東京とんかつ会議 230回 渋谷「とんかつ梛」「上ロースかつ
上ヒレカツ盛り合わせ定食」3500円
【肉3油2衣3キャベツ3ソース2ご飯3味噌汁2お新香2特記なし上合計20点】
二つの鍋銅で揚げている。だが他の店であるように、低温の鍋で揚げてから高温の油で仕上げるのではない。ロースとヒレを温度違いで揚げている。どうやらロースの方は温度が低い様子だった。
メニューを見ると、ロースカツだけの定食はない。今回食べたロースとヒレの盛り合わせか、ヒレカツしかない。つまりヒレカツがウリのようである。
ヒレからいただいた。ヒレカツにありがちな酸化臭は微塵もなく、香りが澄んでいる。噛めばきめ細かく、赤身肉のうまみがこぼれる。
一方のロースもいい。比較的おとなしい旨みの豚肉だが、しっかりと過熱されているので、滋味を感じ、脂のキレと香りもいい。
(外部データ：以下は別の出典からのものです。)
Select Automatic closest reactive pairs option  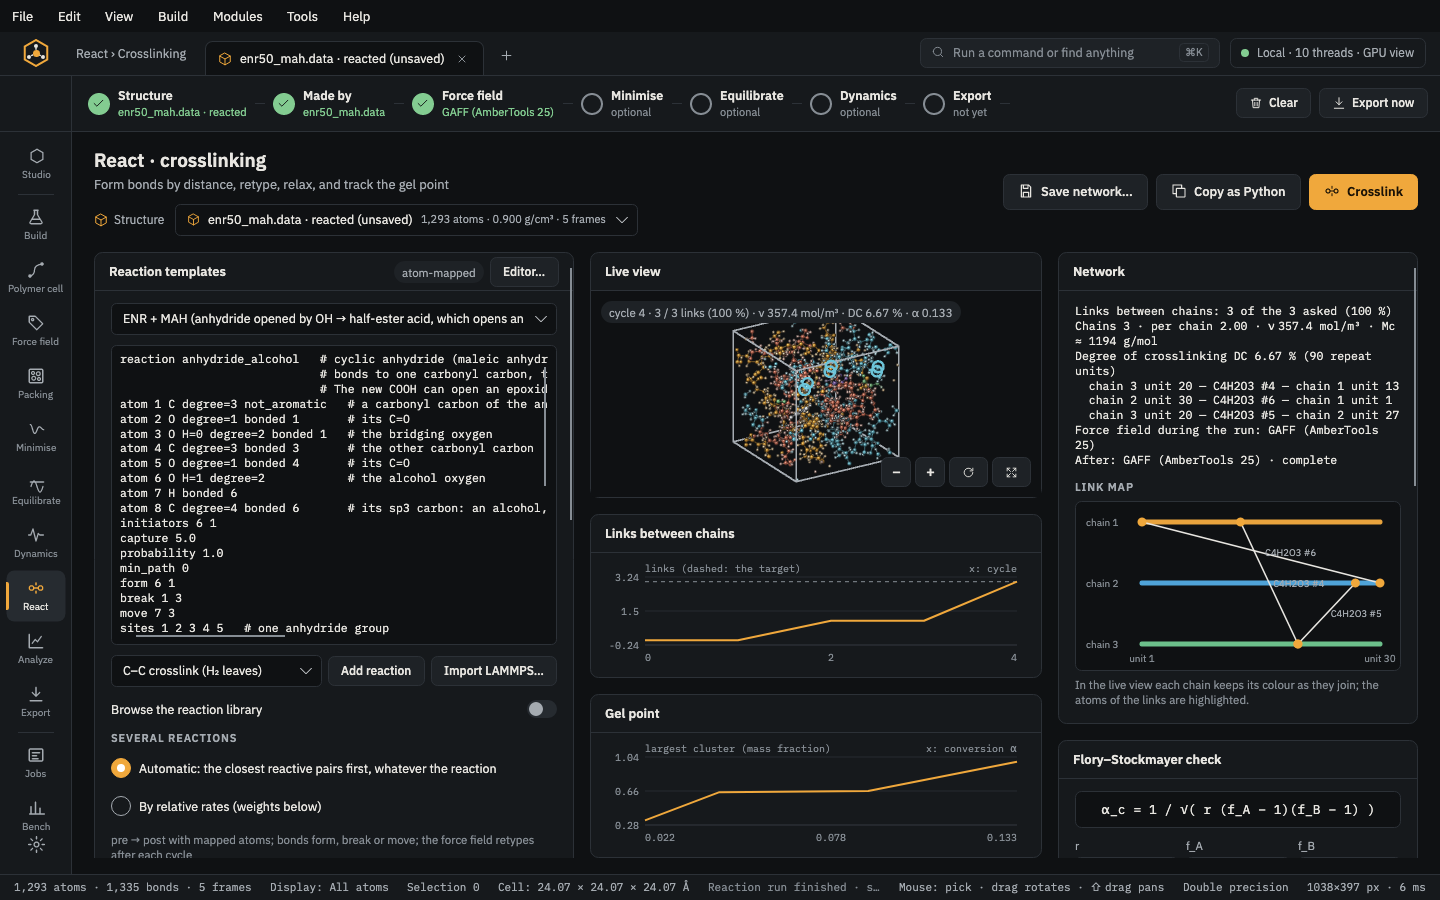tap(121, 768)
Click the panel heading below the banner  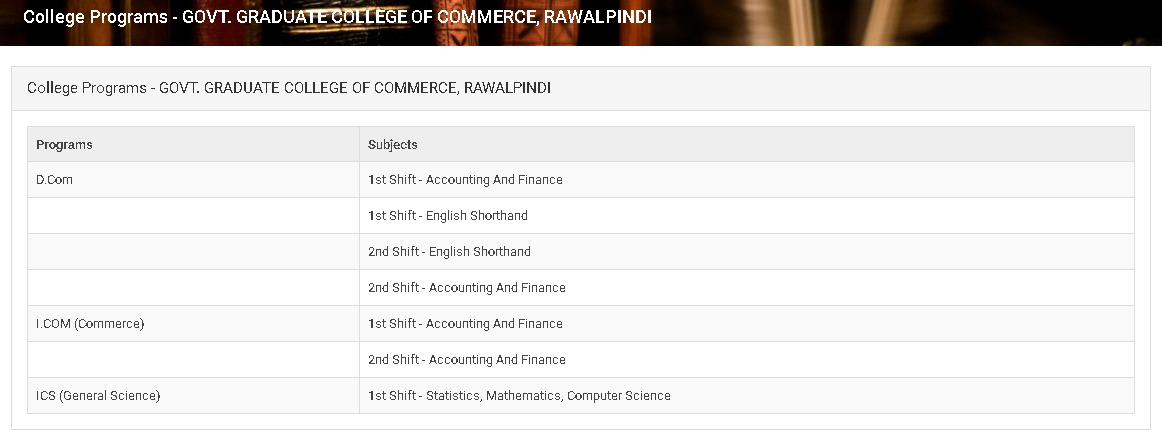point(289,88)
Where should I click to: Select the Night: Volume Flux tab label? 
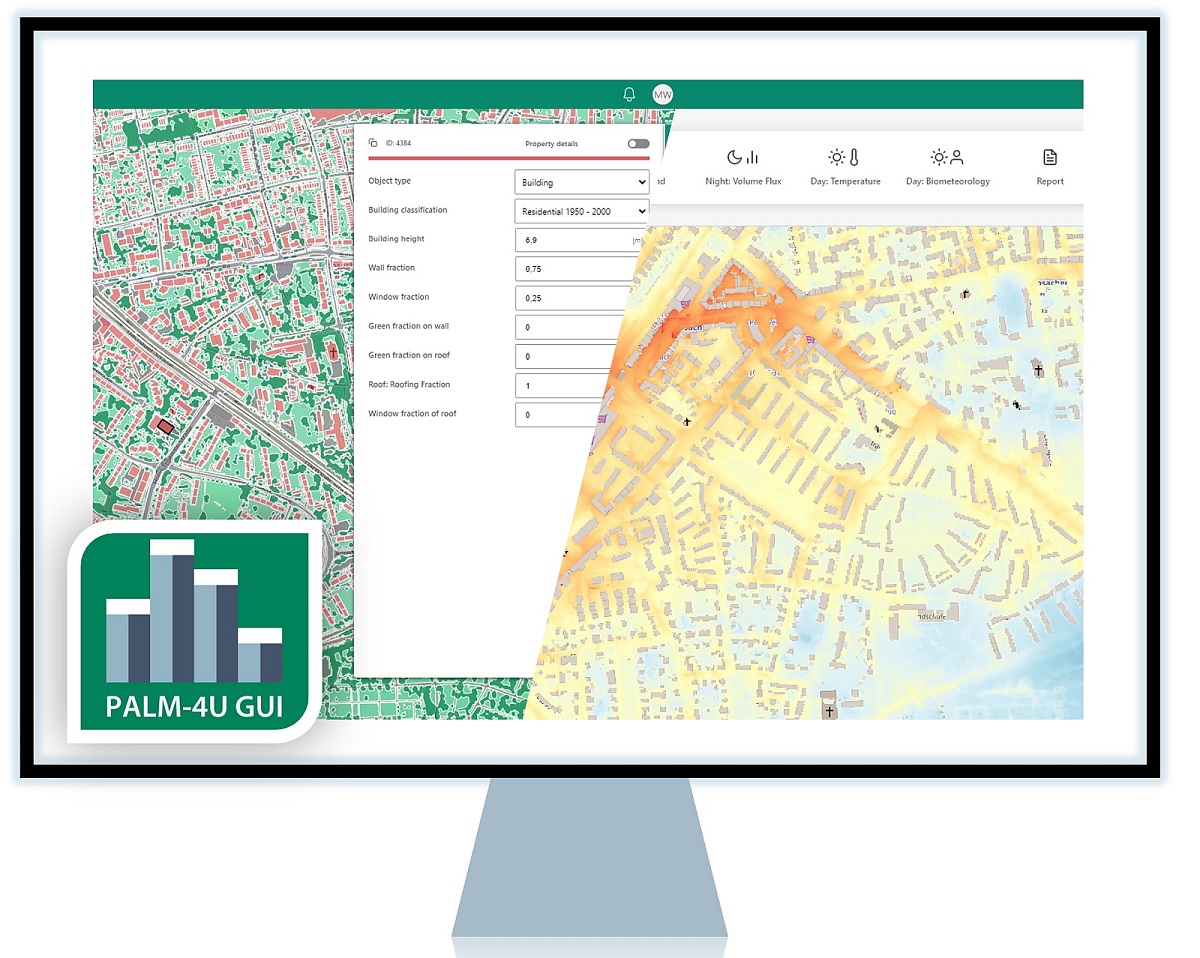[x=743, y=182]
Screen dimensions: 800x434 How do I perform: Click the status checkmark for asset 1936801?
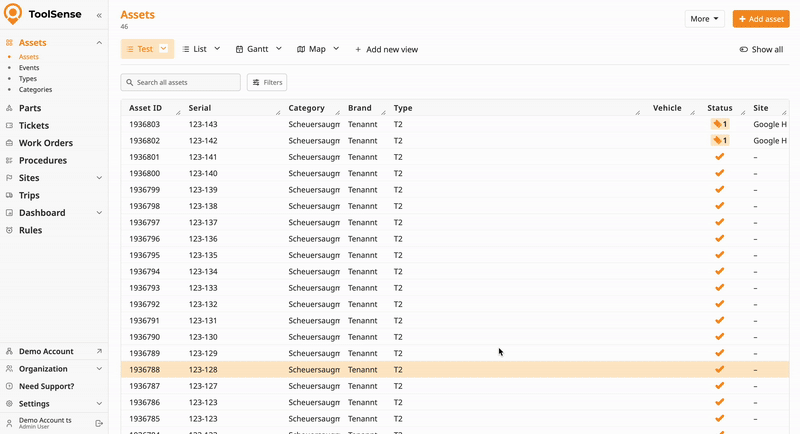(719, 157)
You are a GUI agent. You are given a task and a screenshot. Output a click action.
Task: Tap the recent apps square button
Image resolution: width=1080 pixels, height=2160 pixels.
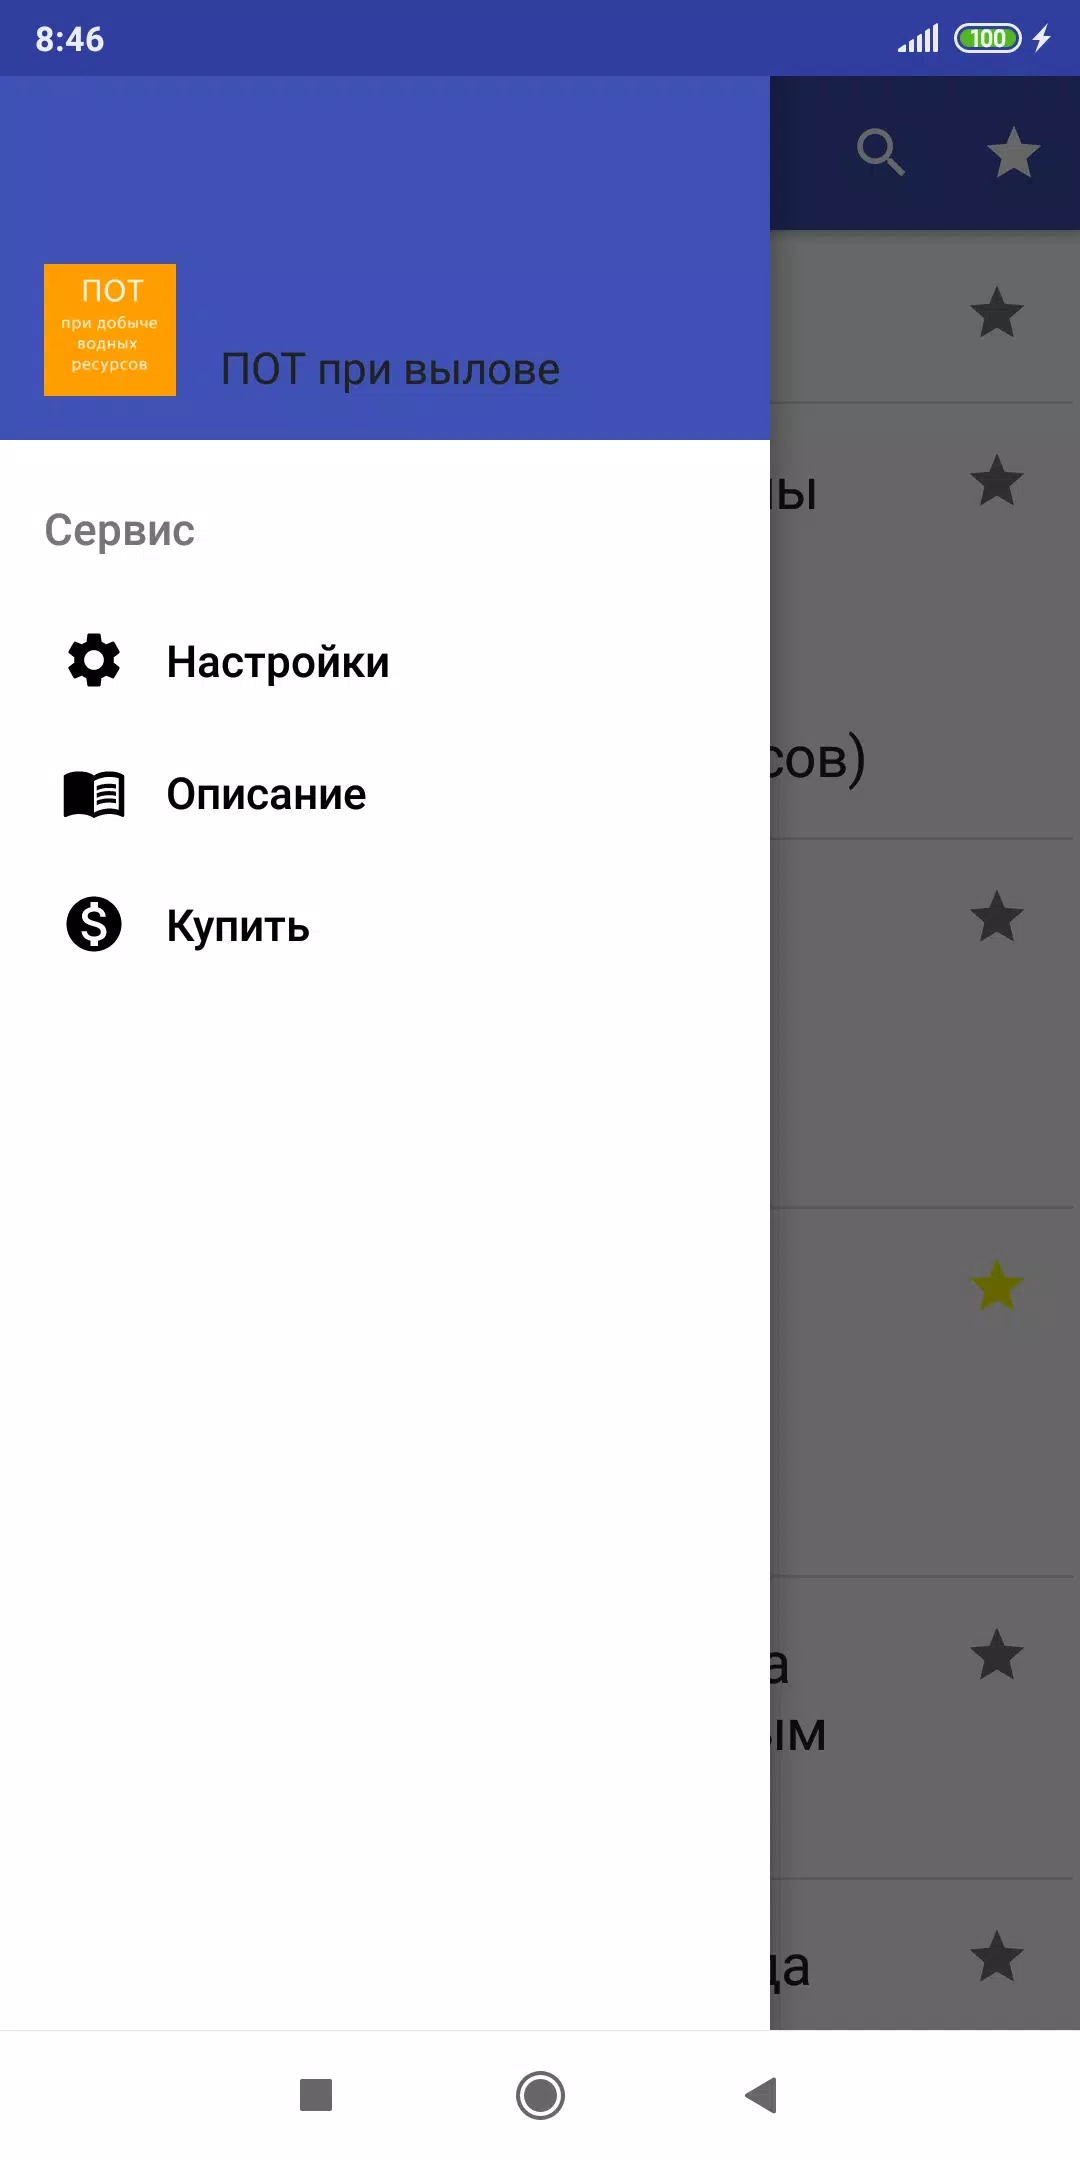tap(316, 2095)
調味料は、青唐辛子味噌と辛子、小皿に入れたウースターと塩が用意される。ヒレは塩がよく、カツは塩かウースターが合う。
衣は中粗、軽やかに揚げられているが、カツの下面が湿っているのが惜しい。
揚油はコーン油で、ラードにはかなわぬものの、ほのかに甘い香りが漂う。
キャベツは極細で、羽釜で炊かれるご飯となめこの赤だし汁も上出来、お新香は、茄子ともやしの和物で、とんかつの味を切るには物足りない。
5月にできた新しい店なのに、店主の動きに無駄がない。聞けば、渋谷の「かつ吉」で16年やられ、店長も務められてという。
極細のキャベツはその伝だろう。だがロースの脂身を細くしていることや揚げ方は、異なっている。「かつ吉」と言えば、金町「喝」、人形町「かつ好」、秋葉原「丸五」、下北沢「かつ良」といったとんかつの名店が揃う。「とんかつ梛」も、東京のとんかつシーンを活性させてくれるだろう。